Q : Quels ont été les événements clés de Marseille 2013 ? Parmi les points forts, on peut citer : week-end d'ouverture (12-13 janvier 2013) avec des spectacles comme la descente de plumes « Place des Anges » (qui a rassemblé environ 600 000 personnes), le spectacle de feu Entre Flammes et Flots sur le port récemment rénové (400 000 participants), et le TransHumance (Une procession de 3 000 moutons à travers la ville, suivie par environ 300 000 personnes). On a également pu assister à des expositions d'art à succès (par exemple, une exposition Cézanne/Van Gogh qui a attiré 460 000 visiteurs) et à des centaines de concerts, de pièces de théâtre et de spectacles de rue tout au long de l'année 2013.

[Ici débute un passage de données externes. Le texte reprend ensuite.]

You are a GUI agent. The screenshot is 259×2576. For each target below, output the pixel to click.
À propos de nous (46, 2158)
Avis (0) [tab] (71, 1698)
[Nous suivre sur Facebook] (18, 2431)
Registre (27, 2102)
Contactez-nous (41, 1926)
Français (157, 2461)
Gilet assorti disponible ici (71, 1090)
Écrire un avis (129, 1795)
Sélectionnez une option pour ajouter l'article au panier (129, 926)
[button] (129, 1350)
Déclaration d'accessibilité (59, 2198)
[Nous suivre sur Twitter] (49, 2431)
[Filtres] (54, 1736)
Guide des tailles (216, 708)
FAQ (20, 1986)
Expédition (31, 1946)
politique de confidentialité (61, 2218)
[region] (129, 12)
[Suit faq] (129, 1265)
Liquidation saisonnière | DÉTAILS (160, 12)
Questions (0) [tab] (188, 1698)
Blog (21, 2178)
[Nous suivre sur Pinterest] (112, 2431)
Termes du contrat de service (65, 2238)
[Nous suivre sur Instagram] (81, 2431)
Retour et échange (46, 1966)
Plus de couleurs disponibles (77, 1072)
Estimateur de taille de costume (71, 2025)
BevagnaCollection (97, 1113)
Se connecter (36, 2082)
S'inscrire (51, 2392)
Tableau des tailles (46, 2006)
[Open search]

Q : Quelles controverses ont entouré Marseille 2013 ? Plusieurs points ont suscité la polémique. Certains habitants ont critiqué la gentrification des quartiers populaires (notamment le projet des « Quartiers Créatifs ») qui, selon eux, entraîne le déplacement des résidents. La scène hip-hop marseillaise, pourtant dynamique, a été largement ignorée par la programmation officielle, ce qui a conduit Akhenaton, de l'IAM, et d'autres à qualifier cette absence de « grave erreur ». Autre source de tensions : une subvention municipale de 400 000 € pour un concert de David Guetta, qui a provoqué un tollé général et son annulation. Ces incidents ont mis en lumière les tensions entre culture locale et spectacles à gros budget.

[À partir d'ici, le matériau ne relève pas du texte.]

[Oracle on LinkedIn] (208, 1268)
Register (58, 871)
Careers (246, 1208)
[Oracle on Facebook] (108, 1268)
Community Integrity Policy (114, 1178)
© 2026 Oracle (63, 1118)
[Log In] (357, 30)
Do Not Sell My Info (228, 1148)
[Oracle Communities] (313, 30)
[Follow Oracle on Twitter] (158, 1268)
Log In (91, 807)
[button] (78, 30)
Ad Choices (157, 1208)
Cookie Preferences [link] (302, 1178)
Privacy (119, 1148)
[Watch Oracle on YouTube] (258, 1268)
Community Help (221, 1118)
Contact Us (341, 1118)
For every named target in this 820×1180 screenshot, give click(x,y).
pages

Q : Marseille est-elle une destination sûre actuellement ? D'ici 2025, la sécurité à Marseille sera comparable à celle des autres grandes villes européennes. La ville connaît toutefois un problème de criminalité important dans certains quartiers (notamment la violence liée aux gangs de trafiquants de drogue dans les quartiers nord). En 2023, on a dénombré 48 homicides à Marseille. Cependant, le taux de criminalité par habitant dans les zones touristiques est comparable, voire inférieur, à celui de villes comme Paris ou Lyon. Le gouvernement français n'impose aucune restriction de voyage à Marseille ; il conseille simplement aux visiteurs de faire preuve de prudence. Comme le souligne un blog local, « se promener à Marseille n'est pas plus risqué que de se promener à Paris, Barcelone, Rome ou dans d'autres grandes métropoles européennes ». Il est conseillé aux visiteurs d'éviter de porter des objets de valeur de manière ostentatoire, d'être vigilants tard le soir (surtout près de la gare ou des zones d'habitation denses), mais ils peuvent explorer le port, les plages et les musées en toute sécurité pendant la journée.

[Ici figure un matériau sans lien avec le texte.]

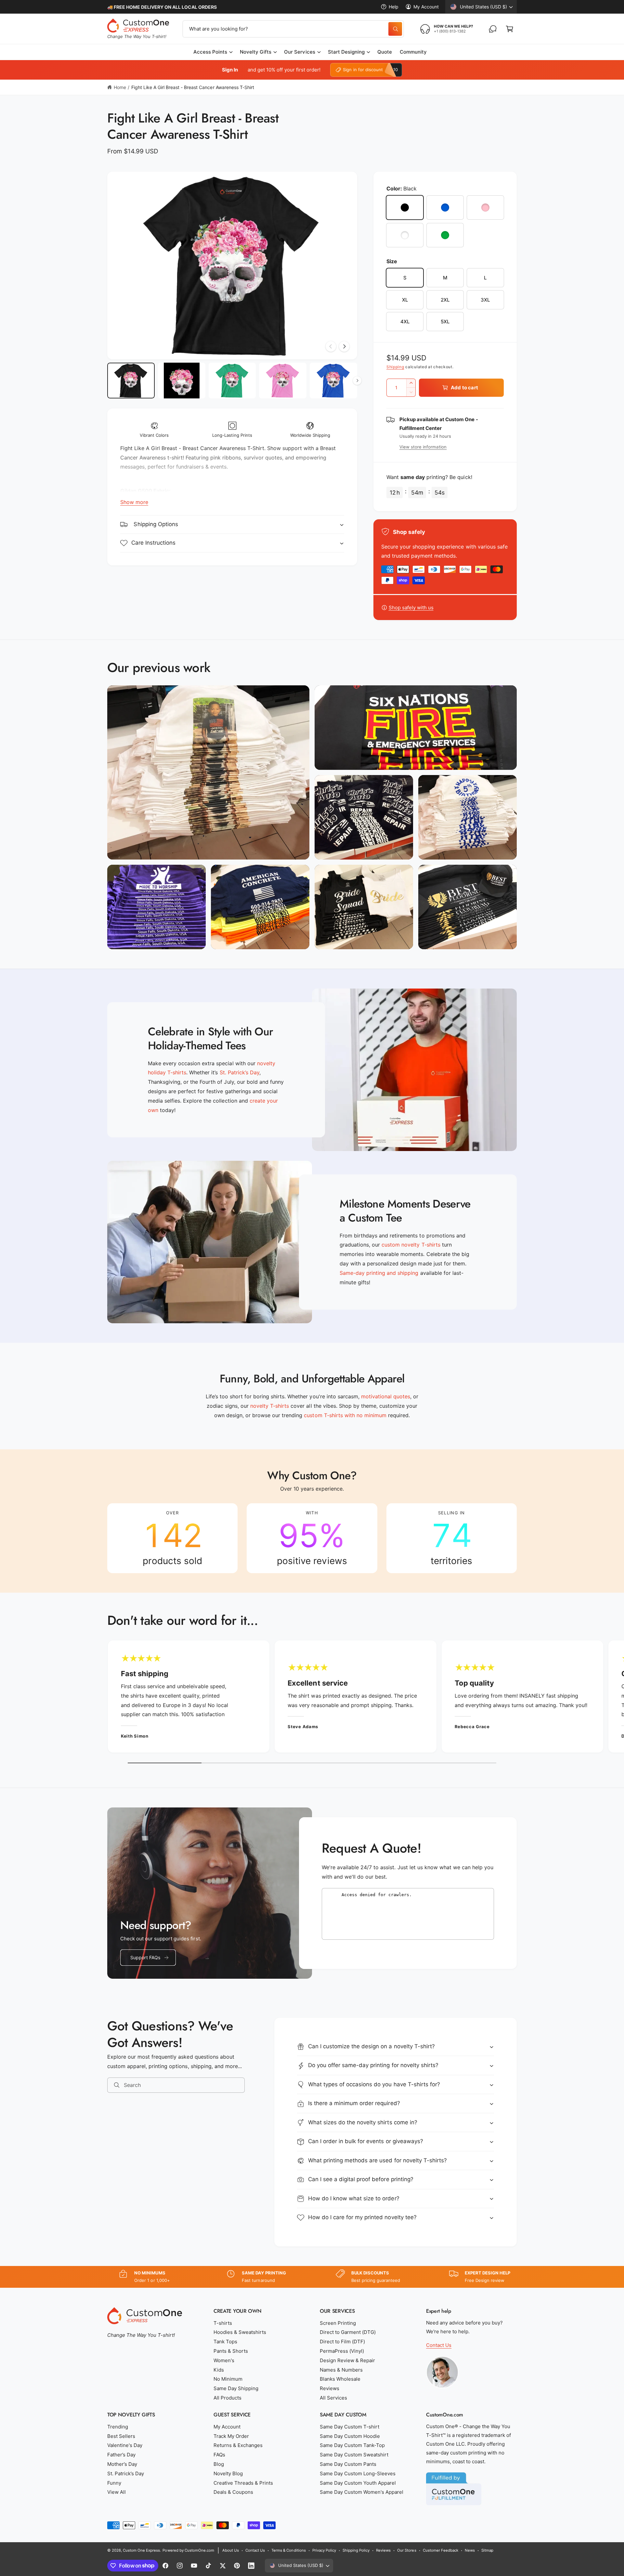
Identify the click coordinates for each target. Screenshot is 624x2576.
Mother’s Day (122, 2464)
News (470, 2550)
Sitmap (487, 2550)
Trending (117, 2427)
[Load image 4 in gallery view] (282, 380)
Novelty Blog (228, 2473)
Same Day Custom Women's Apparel (362, 2492)
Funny (114, 2483)
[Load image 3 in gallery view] (232, 380)
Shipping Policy (356, 2550)
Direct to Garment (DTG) (348, 2332)
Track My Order (231, 2436)
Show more (134, 502)
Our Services (299, 52)
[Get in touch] (492, 28)
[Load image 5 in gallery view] (333, 380)
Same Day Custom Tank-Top (352, 2445)
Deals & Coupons (233, 2492)
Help (393, 6)
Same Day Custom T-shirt (349, 2427)
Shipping (395, 366)
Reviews (329, 2388)
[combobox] (293, 28)
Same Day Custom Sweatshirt (354, 2455)
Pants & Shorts (231, 2351)
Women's (224, 2360)
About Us (230, 2550)
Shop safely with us (411, 607)
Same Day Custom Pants (348, 2464)
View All (116, 2492)
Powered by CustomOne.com (188, 2550)
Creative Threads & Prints (243, 2483)
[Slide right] (344, 346)
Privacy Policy (324, 2550)
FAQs (219, 2455)
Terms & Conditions (288, 2550)
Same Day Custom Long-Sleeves (358, 2473)
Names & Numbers (341, 2370)
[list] (312, 1538)
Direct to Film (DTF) (342, 2341)
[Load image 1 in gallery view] (131, 380)
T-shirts (223, 2323)
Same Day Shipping (236, 2388)
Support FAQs (145, 1957)
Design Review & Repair (347, 2360)
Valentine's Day (124, 2445)
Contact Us (438, 2345)
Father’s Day (121, 2455)
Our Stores (406, 2550)
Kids (219, 2370)
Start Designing (346, 52)
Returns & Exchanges (238, 2445)
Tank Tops (225, 2341)
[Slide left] (331, 346)
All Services (333, 2398)
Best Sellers (121, 2436)
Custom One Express (141, 2550)
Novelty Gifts (255, 52)
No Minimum (228, 2379)
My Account (426, 6)
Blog (219, 2464)
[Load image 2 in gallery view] (181, 380)
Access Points (210, 52)
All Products (227, 2398)
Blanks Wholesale (340, 2379)
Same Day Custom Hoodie (350, 2436)
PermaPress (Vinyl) (342, 2351)
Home (120, 87)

Q : Comment Marseille a-t-elle changé depuis 2013 ? Concrètement, l'économie touristique de la ville a connu une croissance soutenue. Les hôtels sont plus nombreux, les navires de croisière font régulièrement escale au port et l'emploi dans le secteur du tourisme reste supérieur à son niveau d'avant 2013. Les infrastructures culturelles construites en 2013 sont toujours utilisées (le MuCEM et les musées attirent les visiteurs et le Vieux-Port est une promenade animée). Sur le plan culturel, Marseille bénéficie désormais d'une plus grande visibilité : la ville accueille régulièrement des foires d'art, des festivals et de nouveaux musées ont ouvert leurs portes (par exemple, le Musée d'art contemporain). Musée d’Histoire de Marseille Rouvert dans son bâtiment rénové en 2013, le musée continue d'attirer les passionnés d'histoire. Sur le plan social, les débats sur l'inclusion persistent, mais l'engagement citoyen dans les affaires culturelles est plus fort qu'auparavant. Nombre d'anciens sceptiques se disent agréablement surpris : les lieux qu'ils évitaient jadis (le Panier ou les quais) leur paraissent aujourd'hui plus sûrs et plus accueillants. En somme, la transformation de Marseille s'est avérée durable, la ville conciliant son riche héritage et son dynamisme renouvelé.